Image: BBC Panorama - Britain's Puppy Dealers Exposed
We do a lot of work on issues that arise from puppy farms (puppy mills). Puppy farming is a miserable business. If you’re not familiar with it it’s essentially the battery farming of dogs to produce puppies for sale. Dogs in puppy farms are often confined to very small enclosures for most of the day, they are provided with little exercise and stimulation and all they do is breed litter after litter. It’s a truly depressing existence.
In many respects puppy farming is no different to other kinds of intensive farming where animals are treated as commodities, where welfare is not priority and making money is. And before the puppy farmers pipe up about how it’s not in their interests to ignore welfare – there is a big difference between keeping animals just physically healthy enough to be economically productive, and keeping animals healthy and happy.
Puppy farming is crappy for the dogs.
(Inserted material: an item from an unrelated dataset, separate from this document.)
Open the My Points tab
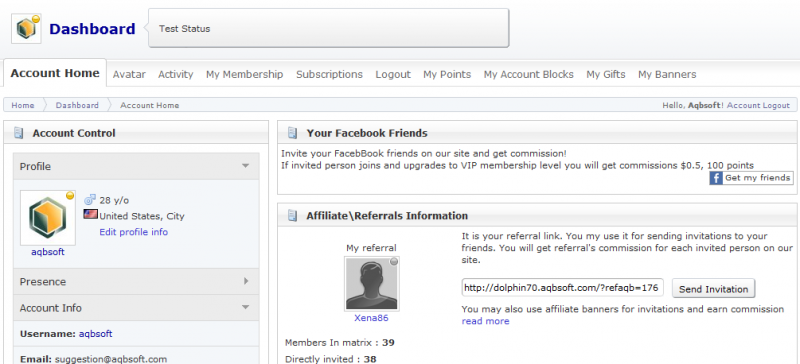The width and height of the screenshot is (800, 364). (x=447, y=74)
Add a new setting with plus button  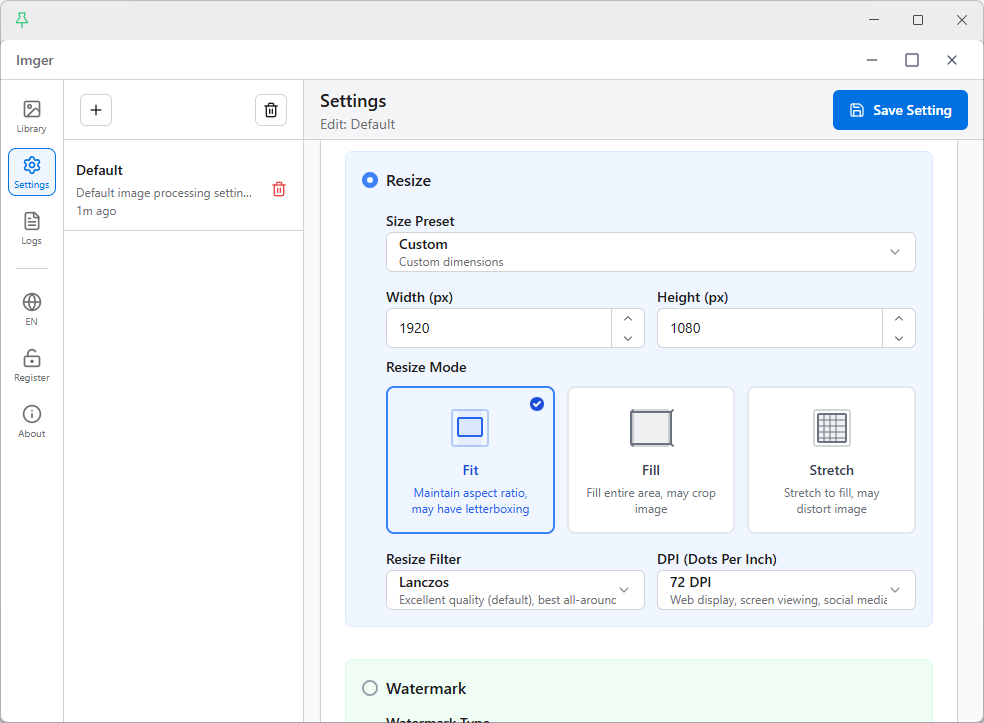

But it’s also hugely problematic in a lot of other ways – there are environmental problems, there are public health problems, there are issues that arise because of the poor socialisation of the dogs and the stress of the environments they are bred in, and poor ownership screening procedures which place pressure on rescues and pounds. It’s just a thoroughly unnecessary and horrible industry.
Puppy farming in Ireland
So here’s the thing puppy farming in Ireland is legal and it’s supposed to be controlled by two pieces of legislation – the Dog Breeding Establishment Act and the Guidelines that go along with this. Lots of the ancillary activities that relate to puppy farming – planning legislation, environmental legislation, advertising standards etc are also meant to control the effects of this industry. But what we are routinely seeing is poor enforcement of the legislation, widespread lack of compliance with the law – and very little is being done about this.
You might be wondering why is this the case? Good question. It’s something we have been digging into for years now and have found that there are a host of reasons why- and we will be writing about these. But that’s not in any way to suggest we think the position is OK or that we are accepting of the current state of affairs. Quite the opposite - In fact we think the situation is a terrible indictment of those in positions of authority and we want to challenge why they are being so feckless. We think there is value in pursing these issue, not just for dogs, not just for the environment, but because we think it can also improve matters in animal industries more generally. This is because the issues that we see arise in relation to puppy farming, are not isolated to puppy farming – we think they are likely to be symptomatic of broader issues with the approach of government institutions to animal industries.
Some of the issues that we are going to cover under this heading include the poor enforcement of animal welfare laws, the broken freedom of information process, issues around the regulation of the veterinary profession, problems inherent in the processing of planning applications in respect of facilities housing animals… (of course there will be more).